◆ Problem requirements ◆
Though the records contain pictures, copy none of them; repeat exactly the lines from the one with "You are a GUI" to the end.

◆ Supplied data ◆

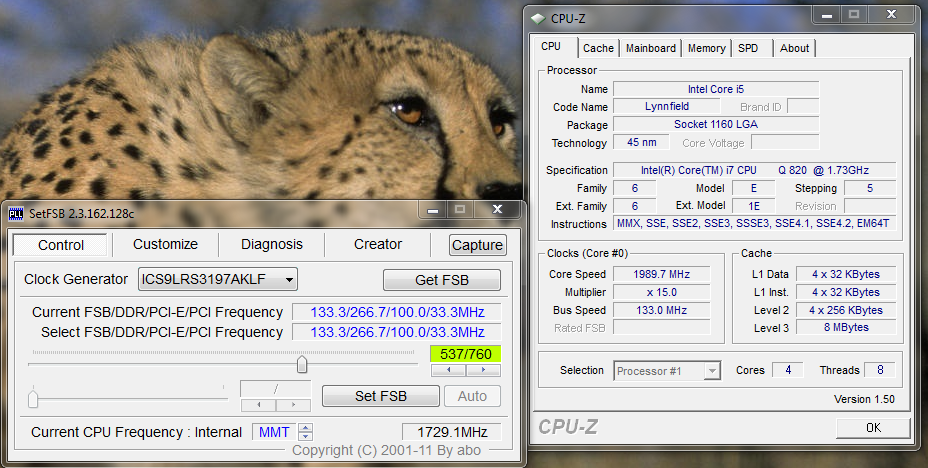Select the SPD tab in CPU-Z
Screen dimensions: 928x468
748,48
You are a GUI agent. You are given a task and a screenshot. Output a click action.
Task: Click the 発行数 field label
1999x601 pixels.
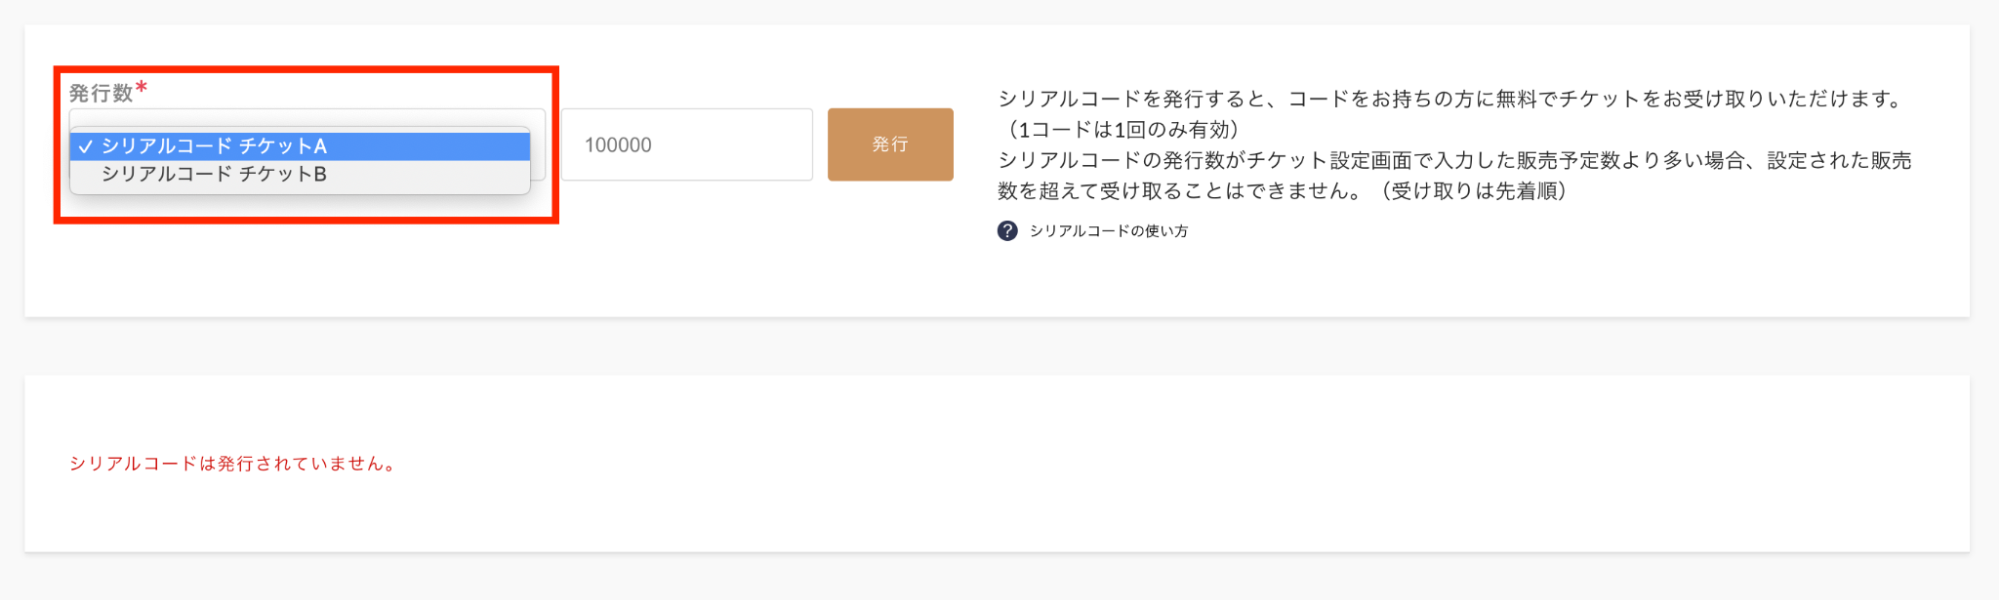[x=101, y=93]
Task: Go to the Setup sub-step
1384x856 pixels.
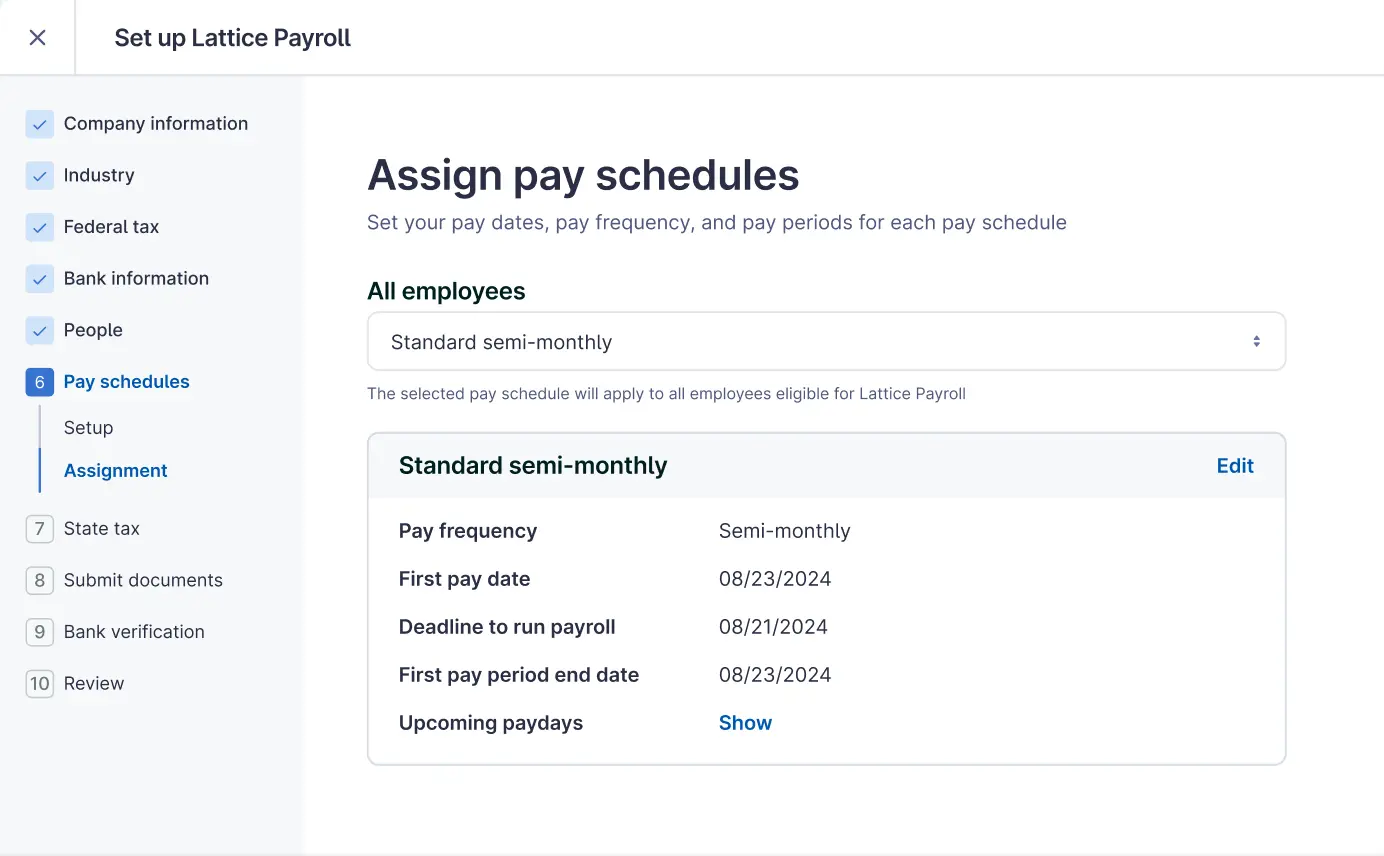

◆ Solution to this exercise ◆
You are a GUI agent. You are given a task and a screenshot. Output a click action.
Task: Click the 発行数 field label
1999x601 pixels.
[x=101, y=93]
Task: Go to the Setup sub-step
1384x856 pixels.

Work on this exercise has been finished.